*DESCRIPTION OF THE TASK*:
Among the lines below, output only those between the line holding "Where should I" and the line holding "You are a GUI", inclusive, exactly as written and with no pictures.

⁂

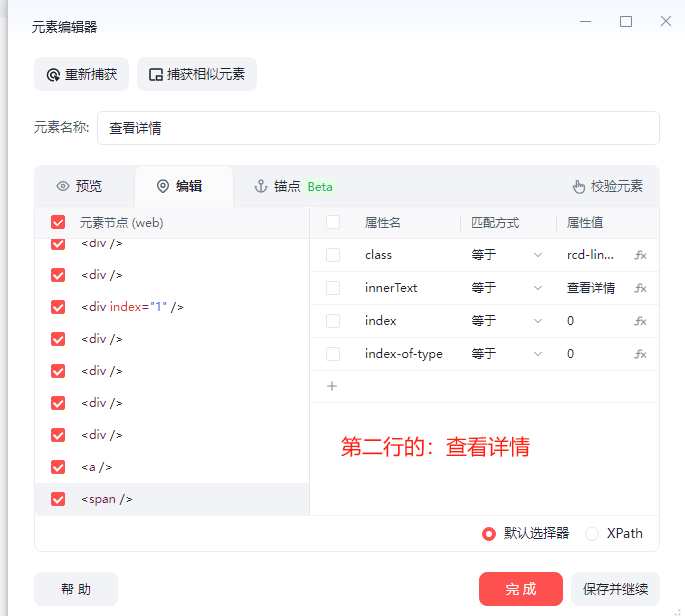Click the 保存并继续 button
This screenshot has height=616, width=685.
coord(615,589)
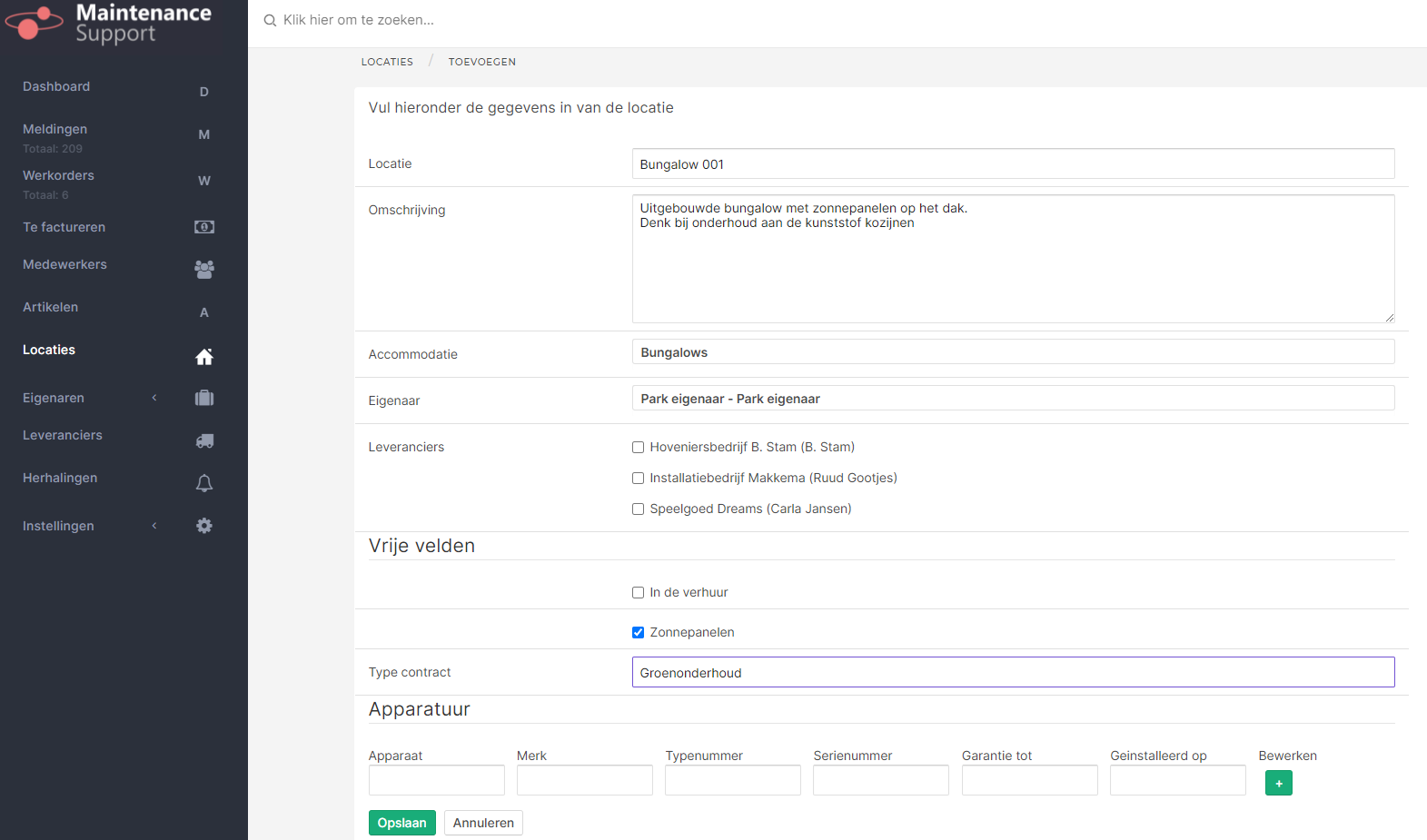Enable the In de verhuur checkbox
The width and height of the screenshot is (1427, 840).
[638, 593]
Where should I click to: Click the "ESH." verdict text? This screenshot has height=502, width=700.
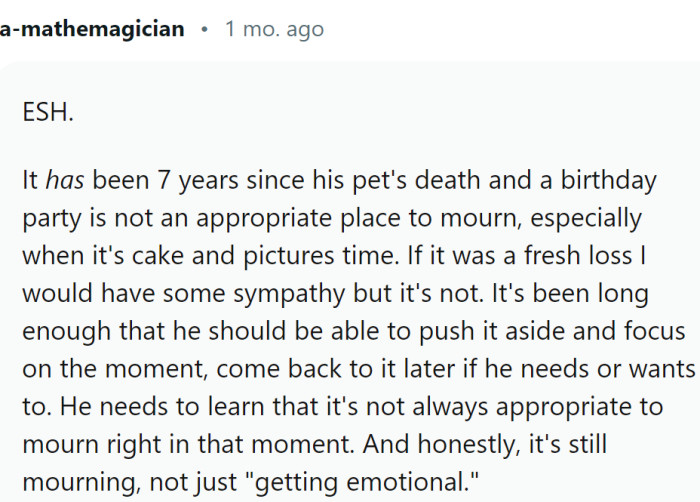(x=48, y=112)
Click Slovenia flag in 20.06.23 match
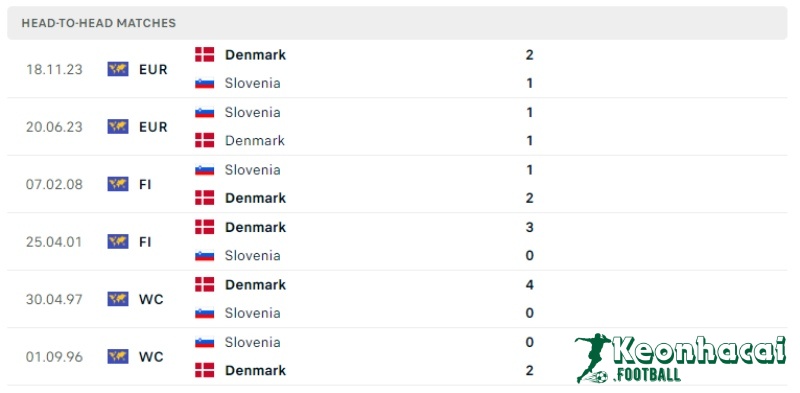This screenshot has width=800, height=393. 205,112
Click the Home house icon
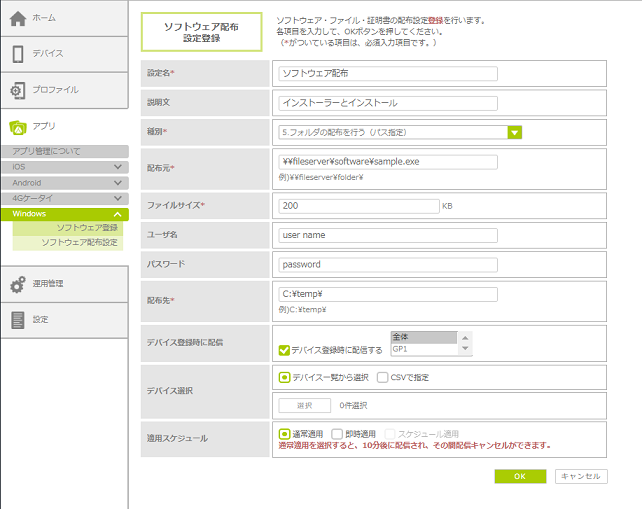Viewport: 642px width, 509px height. coord(18,19)
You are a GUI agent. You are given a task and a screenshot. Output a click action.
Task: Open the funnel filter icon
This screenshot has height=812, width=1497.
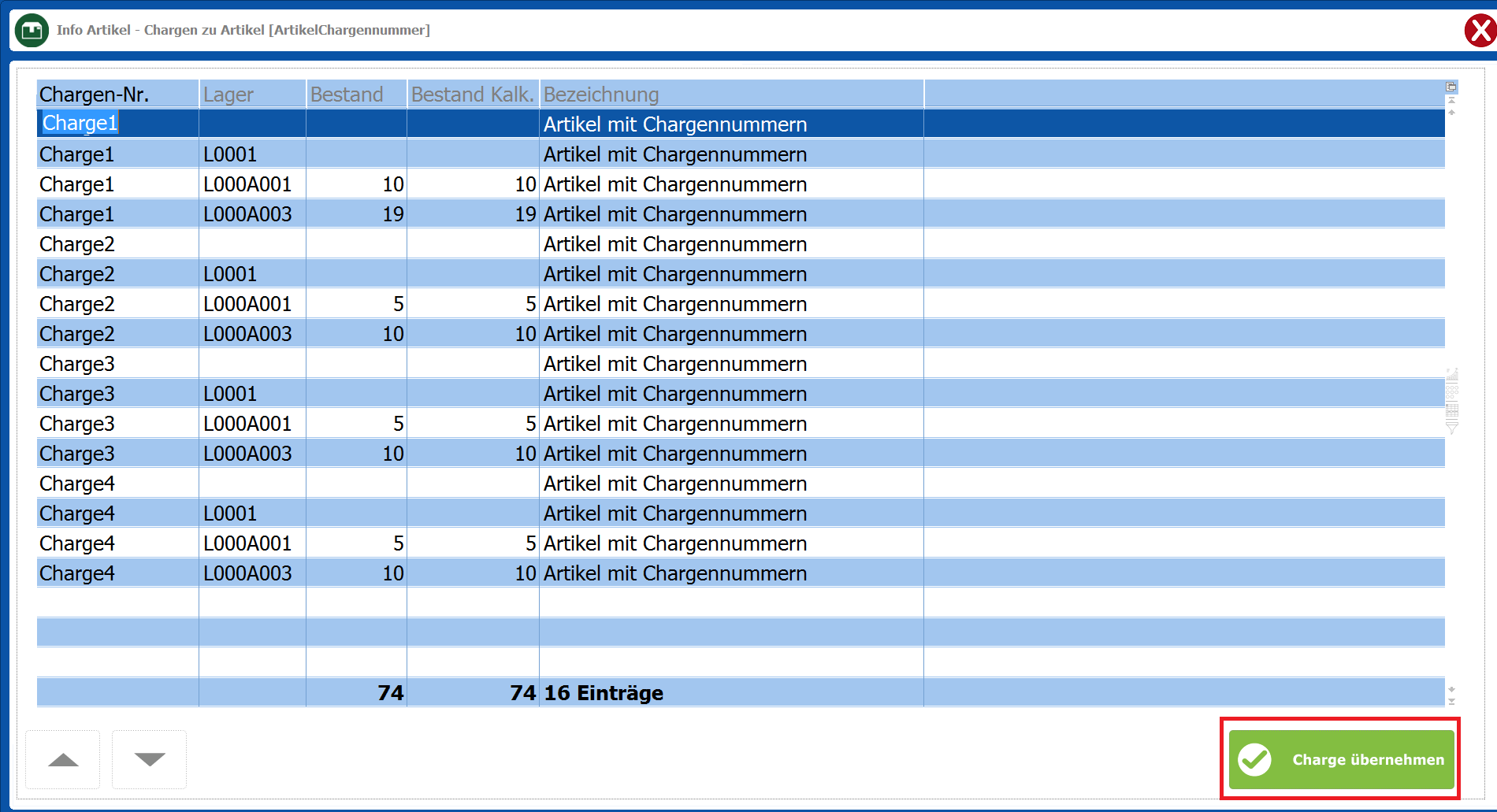1452,428

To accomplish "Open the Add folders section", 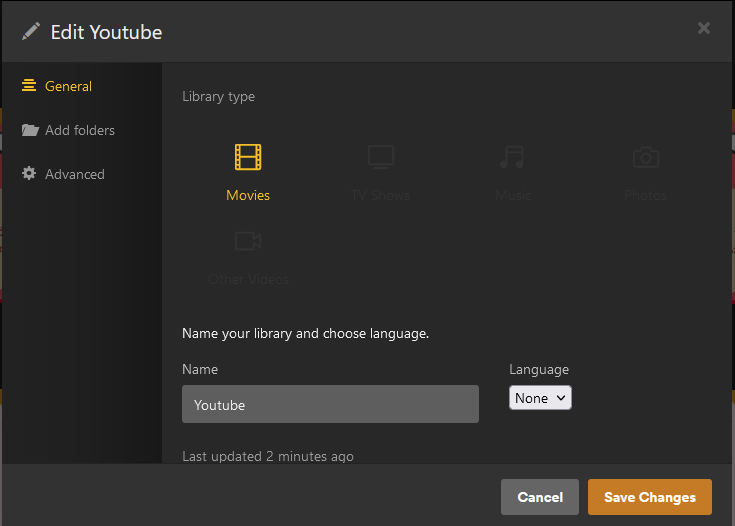I will (80, 130).
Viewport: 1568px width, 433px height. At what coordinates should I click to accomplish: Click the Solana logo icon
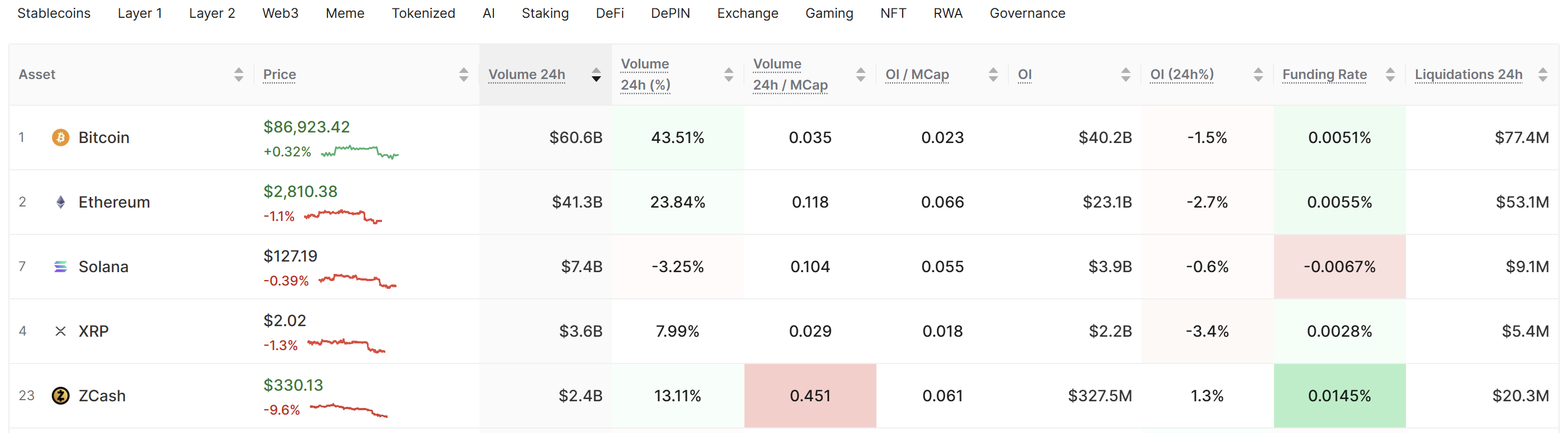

⁂

*WRITTEN ANSWER*:
Where should I click to: Click the "ESH." verdict text? This screenshot has height=502, width=700.
(x=48, y=112)
Click Slovenia flag in 20.06.23 match
This screenshot has width=800, height=393. 205,112
Click the Home house icon
Viewport: 642px width, 509px height. coord(18,19)
You are a GUI agent. You are given a task and a screenshot. Output a click action.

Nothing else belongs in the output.